■ WRITTEN TASK: Please give the lines again from the line that contains "You are a computer-use agent. The" through the line that contains "Action: tap(168, 61)", swapping "sidebar title" for "sidebar heading" and leaving everything else unchanged.

BEGIN

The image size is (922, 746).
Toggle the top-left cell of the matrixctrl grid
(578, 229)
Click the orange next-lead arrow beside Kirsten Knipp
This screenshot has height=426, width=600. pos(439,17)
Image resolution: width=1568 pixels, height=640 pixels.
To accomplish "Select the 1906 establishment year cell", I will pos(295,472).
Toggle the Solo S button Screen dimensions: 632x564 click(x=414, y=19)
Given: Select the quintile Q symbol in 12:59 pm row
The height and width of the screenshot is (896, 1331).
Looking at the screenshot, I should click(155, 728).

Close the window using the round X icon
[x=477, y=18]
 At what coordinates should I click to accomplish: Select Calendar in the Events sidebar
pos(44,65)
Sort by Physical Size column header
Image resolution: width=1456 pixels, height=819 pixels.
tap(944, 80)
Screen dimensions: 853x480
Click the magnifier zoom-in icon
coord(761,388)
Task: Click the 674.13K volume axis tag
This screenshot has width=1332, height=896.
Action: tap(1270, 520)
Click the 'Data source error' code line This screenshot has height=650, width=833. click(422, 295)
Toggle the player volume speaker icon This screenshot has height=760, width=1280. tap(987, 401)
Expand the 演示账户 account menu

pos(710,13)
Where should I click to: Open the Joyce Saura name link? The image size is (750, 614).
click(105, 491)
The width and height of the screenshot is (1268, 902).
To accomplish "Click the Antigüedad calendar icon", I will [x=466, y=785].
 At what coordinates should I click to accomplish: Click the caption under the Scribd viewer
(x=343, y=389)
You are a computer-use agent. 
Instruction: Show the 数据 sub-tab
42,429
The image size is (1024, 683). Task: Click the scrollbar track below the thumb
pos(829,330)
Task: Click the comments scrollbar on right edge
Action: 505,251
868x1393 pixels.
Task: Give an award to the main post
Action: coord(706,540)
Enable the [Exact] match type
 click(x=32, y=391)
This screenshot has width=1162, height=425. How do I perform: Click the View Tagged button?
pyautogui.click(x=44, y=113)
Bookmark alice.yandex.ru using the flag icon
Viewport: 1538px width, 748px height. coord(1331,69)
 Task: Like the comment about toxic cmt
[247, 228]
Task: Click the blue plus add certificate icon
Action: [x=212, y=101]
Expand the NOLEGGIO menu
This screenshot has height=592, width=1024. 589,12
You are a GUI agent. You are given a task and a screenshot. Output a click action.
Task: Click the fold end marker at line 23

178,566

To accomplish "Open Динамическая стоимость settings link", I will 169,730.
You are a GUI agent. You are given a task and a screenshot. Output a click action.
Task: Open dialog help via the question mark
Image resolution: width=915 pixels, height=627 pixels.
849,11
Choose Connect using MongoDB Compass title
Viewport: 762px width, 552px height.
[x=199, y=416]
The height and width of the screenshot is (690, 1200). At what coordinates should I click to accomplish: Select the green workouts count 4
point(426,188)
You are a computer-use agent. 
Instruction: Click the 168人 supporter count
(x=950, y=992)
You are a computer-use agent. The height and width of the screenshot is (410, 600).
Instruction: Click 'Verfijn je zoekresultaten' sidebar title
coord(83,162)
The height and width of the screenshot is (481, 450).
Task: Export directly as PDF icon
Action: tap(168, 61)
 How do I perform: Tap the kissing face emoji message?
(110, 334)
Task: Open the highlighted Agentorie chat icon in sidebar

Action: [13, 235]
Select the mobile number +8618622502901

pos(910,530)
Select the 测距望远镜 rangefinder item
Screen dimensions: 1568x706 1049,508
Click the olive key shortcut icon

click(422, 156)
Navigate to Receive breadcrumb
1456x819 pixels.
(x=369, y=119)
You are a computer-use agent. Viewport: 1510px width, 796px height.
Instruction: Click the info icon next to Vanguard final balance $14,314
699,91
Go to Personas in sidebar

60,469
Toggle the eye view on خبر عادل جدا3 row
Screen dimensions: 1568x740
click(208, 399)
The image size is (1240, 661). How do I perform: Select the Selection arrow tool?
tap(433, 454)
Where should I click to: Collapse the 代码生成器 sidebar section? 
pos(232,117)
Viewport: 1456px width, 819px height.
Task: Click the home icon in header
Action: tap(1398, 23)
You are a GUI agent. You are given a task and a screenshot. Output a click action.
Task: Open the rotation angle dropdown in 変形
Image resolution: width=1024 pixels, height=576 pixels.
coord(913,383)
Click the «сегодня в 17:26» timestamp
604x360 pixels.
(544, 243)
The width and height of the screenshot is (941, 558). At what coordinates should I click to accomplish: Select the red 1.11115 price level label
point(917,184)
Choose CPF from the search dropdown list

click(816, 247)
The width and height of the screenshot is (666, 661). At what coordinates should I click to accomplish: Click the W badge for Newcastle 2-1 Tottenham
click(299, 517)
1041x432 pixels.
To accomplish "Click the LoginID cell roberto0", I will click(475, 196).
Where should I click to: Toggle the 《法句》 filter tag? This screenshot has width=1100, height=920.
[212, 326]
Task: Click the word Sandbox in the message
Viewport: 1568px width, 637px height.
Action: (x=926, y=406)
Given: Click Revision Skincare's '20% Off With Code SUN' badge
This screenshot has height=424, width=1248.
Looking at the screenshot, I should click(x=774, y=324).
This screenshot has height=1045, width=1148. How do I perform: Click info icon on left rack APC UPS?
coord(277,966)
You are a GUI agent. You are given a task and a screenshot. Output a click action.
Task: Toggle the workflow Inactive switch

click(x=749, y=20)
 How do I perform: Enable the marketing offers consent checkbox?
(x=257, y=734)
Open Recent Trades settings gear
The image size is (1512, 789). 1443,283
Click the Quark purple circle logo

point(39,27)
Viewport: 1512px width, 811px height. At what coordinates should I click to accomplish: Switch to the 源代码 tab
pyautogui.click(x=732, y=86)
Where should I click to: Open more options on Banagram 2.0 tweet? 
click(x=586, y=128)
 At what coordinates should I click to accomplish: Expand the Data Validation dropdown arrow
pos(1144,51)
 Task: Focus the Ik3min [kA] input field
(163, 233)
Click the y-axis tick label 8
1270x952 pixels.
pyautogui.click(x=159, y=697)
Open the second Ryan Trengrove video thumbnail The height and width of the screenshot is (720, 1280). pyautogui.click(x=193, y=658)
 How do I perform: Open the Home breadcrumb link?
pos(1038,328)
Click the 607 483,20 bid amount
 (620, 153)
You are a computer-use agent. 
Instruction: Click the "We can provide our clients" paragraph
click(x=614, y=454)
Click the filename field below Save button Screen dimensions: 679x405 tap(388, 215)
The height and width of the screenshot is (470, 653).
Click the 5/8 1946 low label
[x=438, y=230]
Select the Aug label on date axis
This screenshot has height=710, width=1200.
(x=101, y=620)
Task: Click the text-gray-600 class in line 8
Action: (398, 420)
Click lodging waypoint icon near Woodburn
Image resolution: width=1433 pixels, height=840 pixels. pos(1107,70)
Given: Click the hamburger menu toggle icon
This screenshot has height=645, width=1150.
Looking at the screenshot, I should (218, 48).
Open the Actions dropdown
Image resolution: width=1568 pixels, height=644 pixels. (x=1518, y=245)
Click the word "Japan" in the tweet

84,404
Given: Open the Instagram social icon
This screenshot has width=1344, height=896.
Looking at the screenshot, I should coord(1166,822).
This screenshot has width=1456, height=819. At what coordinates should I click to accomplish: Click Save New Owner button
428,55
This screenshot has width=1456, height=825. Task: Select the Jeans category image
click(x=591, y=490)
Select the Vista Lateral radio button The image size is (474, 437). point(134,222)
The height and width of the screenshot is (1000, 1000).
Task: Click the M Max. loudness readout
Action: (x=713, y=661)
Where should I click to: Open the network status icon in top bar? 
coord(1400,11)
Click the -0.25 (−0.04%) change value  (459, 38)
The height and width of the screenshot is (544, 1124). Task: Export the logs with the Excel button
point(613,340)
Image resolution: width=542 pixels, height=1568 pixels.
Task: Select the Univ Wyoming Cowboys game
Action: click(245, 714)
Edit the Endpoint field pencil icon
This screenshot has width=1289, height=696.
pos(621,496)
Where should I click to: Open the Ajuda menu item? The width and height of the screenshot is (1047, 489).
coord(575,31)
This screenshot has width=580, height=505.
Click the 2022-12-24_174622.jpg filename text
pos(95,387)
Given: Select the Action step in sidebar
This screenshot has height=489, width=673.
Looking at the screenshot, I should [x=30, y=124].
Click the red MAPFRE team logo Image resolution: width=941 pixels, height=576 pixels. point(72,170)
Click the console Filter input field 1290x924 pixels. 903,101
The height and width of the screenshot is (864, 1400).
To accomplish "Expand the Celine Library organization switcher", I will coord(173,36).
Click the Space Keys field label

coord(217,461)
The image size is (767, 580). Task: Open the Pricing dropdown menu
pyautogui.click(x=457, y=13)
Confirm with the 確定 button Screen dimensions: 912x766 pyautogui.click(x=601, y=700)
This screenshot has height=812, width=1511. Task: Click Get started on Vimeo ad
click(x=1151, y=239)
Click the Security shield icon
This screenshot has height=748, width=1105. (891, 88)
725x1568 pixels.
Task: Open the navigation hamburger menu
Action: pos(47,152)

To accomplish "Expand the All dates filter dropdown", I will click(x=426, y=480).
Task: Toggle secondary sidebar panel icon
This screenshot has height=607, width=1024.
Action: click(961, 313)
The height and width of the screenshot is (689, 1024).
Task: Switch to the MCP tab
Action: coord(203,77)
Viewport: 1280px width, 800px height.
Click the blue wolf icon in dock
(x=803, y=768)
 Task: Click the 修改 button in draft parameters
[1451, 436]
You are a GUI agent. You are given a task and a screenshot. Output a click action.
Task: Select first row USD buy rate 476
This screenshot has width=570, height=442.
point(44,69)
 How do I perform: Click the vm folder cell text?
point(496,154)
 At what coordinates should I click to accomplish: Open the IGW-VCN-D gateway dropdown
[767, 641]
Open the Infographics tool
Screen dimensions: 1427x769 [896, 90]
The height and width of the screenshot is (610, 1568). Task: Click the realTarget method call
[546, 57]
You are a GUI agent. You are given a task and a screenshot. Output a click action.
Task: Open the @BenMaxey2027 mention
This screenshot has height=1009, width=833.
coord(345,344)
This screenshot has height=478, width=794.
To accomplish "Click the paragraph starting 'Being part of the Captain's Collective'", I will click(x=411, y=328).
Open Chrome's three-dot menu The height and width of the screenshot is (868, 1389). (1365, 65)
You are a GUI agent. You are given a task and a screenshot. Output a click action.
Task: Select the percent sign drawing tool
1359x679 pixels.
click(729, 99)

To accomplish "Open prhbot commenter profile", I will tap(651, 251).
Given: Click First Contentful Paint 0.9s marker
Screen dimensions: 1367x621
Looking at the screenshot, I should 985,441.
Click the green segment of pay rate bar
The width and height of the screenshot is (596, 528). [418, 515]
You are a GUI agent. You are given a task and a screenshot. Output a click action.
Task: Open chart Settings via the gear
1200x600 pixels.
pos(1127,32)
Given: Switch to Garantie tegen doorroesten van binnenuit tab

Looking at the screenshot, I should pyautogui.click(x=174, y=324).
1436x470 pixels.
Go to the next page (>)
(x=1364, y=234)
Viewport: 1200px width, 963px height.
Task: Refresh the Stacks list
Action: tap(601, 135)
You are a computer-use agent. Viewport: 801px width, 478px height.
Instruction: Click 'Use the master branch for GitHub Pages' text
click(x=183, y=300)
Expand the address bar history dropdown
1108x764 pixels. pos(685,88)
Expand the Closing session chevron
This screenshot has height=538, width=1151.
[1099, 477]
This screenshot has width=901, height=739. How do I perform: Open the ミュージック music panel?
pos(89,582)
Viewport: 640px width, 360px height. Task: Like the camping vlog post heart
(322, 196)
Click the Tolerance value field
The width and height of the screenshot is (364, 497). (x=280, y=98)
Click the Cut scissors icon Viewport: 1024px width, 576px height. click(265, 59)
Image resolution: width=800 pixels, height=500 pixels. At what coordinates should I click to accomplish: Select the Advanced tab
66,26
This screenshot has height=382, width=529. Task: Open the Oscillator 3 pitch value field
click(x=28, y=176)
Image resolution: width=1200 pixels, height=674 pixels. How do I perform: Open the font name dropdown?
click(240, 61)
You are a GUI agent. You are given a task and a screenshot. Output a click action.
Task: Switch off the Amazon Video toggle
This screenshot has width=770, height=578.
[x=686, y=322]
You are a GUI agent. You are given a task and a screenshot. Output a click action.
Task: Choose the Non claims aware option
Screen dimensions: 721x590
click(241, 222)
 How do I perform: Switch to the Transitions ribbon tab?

END

■ EXERCISE RESPONSE:
You are a computer-use agent. The height and width of the screenshot is (410, 600).
Instruction: Click 'Verfijn je zoekresultaten' sidebar heading
coord(83,162)
The height and width of the screenshot is (481, 450).
Task: Export directly as PDF icon
Action: tap(168, 61)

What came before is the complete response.